Apache Airflow kubernetes pod operator how do we pass configMap value in `value_from` while forming the environment variable in DAG

5/15/2020

I am using Apache Airflow where in one of our DAG's task we are using Kubernetes Pod Operator. This is being done to execute one of our application process in a kubernetes pod. The Kubernetes pod operator works all good.Passing environmental variables via the pod operator works all good. However I am trying to pass an environment variable value from a Kubernetes ConfigMap it is not able to get the values from ConfigMap.

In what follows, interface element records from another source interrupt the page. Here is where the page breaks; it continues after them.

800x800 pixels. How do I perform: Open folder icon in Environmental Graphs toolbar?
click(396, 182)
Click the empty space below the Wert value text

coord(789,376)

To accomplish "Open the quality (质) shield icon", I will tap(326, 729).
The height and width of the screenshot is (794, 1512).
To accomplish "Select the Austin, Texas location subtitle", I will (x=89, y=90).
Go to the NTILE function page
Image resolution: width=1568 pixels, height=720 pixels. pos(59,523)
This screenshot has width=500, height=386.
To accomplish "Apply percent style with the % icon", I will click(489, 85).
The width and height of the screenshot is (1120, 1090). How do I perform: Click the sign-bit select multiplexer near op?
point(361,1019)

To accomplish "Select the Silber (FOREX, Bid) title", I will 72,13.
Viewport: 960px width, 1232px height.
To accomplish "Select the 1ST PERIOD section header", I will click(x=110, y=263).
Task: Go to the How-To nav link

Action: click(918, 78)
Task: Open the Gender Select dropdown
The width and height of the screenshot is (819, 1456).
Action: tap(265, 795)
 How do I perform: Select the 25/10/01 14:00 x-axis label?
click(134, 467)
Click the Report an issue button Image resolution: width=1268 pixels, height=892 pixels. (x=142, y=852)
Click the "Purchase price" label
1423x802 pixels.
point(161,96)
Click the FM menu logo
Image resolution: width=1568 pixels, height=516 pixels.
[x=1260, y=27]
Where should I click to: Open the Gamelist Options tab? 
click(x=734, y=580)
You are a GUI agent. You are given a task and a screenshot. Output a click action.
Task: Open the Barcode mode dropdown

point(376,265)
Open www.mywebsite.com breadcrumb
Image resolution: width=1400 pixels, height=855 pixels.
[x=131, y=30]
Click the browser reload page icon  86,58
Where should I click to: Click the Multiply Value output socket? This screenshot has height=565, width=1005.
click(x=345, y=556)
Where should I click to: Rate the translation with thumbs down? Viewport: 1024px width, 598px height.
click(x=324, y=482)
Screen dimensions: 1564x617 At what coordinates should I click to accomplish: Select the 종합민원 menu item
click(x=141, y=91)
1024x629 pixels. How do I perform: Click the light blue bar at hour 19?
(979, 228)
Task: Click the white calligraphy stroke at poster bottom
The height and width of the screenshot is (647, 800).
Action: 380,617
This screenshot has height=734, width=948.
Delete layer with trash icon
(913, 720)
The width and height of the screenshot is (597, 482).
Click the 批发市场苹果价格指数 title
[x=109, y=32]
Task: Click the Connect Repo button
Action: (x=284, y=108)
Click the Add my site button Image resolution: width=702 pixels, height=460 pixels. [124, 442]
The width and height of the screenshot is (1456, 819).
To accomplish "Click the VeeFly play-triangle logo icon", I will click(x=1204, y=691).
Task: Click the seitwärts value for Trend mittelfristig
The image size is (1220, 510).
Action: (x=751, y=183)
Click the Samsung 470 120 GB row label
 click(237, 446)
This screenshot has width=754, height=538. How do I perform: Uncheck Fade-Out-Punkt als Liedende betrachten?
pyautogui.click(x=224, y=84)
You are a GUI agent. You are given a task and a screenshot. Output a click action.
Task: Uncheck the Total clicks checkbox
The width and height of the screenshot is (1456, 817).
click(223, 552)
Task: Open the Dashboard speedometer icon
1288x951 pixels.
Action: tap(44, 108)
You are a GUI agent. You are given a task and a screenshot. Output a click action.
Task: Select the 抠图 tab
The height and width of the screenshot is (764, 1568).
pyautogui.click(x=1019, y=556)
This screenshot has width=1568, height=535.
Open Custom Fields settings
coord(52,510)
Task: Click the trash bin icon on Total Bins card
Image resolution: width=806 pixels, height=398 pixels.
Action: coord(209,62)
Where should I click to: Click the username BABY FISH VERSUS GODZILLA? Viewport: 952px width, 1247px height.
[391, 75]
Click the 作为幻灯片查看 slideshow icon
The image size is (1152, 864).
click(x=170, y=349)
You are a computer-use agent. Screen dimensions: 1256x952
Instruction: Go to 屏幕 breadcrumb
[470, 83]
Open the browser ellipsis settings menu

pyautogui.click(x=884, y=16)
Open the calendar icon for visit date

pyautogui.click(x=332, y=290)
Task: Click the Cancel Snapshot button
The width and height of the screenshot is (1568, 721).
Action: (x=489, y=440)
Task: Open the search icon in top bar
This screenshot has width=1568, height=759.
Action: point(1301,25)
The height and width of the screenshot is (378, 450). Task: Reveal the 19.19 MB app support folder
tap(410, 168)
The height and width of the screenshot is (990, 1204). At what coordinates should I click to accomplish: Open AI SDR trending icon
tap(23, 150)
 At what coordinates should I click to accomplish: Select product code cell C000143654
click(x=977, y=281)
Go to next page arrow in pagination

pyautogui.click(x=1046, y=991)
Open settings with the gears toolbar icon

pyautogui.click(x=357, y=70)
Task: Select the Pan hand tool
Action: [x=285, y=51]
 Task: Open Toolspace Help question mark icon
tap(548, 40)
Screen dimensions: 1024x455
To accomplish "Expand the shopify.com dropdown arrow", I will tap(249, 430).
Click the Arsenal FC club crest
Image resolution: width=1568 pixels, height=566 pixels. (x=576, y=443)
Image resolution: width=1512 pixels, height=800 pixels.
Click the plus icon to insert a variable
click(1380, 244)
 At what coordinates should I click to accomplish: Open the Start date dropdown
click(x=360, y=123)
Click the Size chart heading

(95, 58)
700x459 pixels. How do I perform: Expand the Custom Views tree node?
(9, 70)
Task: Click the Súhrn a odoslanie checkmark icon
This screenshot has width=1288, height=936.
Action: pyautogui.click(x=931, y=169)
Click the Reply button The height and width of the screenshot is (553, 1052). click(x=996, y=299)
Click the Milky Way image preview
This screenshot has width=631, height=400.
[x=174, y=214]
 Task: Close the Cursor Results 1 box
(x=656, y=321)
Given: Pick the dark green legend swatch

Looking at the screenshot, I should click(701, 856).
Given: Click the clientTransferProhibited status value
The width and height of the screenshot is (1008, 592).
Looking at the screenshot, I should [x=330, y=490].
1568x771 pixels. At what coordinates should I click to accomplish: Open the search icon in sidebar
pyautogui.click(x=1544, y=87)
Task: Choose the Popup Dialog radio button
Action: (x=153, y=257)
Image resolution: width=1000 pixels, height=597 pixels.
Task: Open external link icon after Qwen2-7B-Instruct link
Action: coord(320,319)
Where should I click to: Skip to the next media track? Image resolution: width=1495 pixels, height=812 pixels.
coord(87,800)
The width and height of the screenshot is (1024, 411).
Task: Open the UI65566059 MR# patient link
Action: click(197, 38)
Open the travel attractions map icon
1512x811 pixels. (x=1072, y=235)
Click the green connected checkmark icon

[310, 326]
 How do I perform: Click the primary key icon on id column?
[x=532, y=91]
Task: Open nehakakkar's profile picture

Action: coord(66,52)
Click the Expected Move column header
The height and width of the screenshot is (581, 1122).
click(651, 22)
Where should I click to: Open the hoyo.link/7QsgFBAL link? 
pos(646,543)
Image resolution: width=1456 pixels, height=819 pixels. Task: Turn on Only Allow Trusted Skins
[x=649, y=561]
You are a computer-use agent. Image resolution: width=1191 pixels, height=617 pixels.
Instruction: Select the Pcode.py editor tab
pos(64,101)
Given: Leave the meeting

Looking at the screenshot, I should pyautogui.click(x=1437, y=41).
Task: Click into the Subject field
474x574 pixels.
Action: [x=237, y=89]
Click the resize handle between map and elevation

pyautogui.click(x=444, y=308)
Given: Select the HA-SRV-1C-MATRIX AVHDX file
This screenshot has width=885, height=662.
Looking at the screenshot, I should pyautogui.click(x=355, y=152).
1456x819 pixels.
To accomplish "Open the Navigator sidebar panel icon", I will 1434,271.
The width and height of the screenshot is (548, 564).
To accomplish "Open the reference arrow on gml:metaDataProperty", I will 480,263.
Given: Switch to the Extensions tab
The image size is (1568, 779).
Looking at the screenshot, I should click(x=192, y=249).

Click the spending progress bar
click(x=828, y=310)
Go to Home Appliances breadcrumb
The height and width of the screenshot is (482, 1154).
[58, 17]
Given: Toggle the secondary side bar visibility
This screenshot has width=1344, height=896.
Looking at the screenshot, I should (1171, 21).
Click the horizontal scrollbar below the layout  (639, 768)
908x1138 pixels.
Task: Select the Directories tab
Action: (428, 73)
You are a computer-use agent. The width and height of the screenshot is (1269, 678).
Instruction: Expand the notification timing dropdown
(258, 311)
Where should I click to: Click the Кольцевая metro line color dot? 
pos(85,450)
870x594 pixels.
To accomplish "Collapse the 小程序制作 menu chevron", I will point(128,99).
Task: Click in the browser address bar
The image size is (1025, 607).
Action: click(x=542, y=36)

Code snippet is as below. In the code snippet please focus on the line 'SPARK_CONFIG': '{"valueFrom": {"configMapKeyRef": {"key": "endpoint","name": "spark-config"}}}'

Please find below the code snippet

pod_process_task = KubernetesPodOperator(
        namespace=cons.K8_NAMESPACE,
        image=cons.UNCOMPRESS_IMAGE_NAME,
        config_file=cons.K8_CONFIG_FILE,
        env_vars={
            'FRT_ID': '{{ dag_run.conf["transaction_id"] }}',
            'FILE_NAME': '{{ dag_run.conf["filename"]}}',
            'FILE_PATH': '{{dag_run.conf["filepath"]}}' + "/" + '{{ dag_run.conf["filename"]}}',
            'LOG_FILE': '{{ ti.xcom_pull(key="process_log_dict")["loglocation"] }}',
            'SPARK_CONFIG': '{"valueFrom": {"configMapKeyRef": {"key": "endpoint","name": "spark-config"}}}'
        },
        name=create_pod_name(),
        # name= 'integrator',
        task_id="decrypt-951",
        retries=3,
        retry_delay=timedelta(seconds=60),
        is_delete_operator_pod=True,
        volumes=[volume-a,volume_for_configuration],
        volume_mounts=[volume_mount_a,volume_mount_config],
        resources=pod_resource_specification,
        startup_timeout_seconds=cons.K8_POD_TIMEOUT,
        get_logs=True,
        on_failure_callback=log_failure_unzip_decrypt,
        dag=dag
    )

Then on trying to print the variable from the pod I am getting as below. Please note that the other ENV_VARIABLE values have been populated except for the one where I am trying to reference the configMap. Please find below the log output that we get to see while the K8-Pod is being spawned. [In the snippet below , please focus on the parameter 'name': 'SPARK_CONFIG' ]. The rest of the env_variables seems to have the value populated as what I have provided in the code snippet above with Jinga-templating.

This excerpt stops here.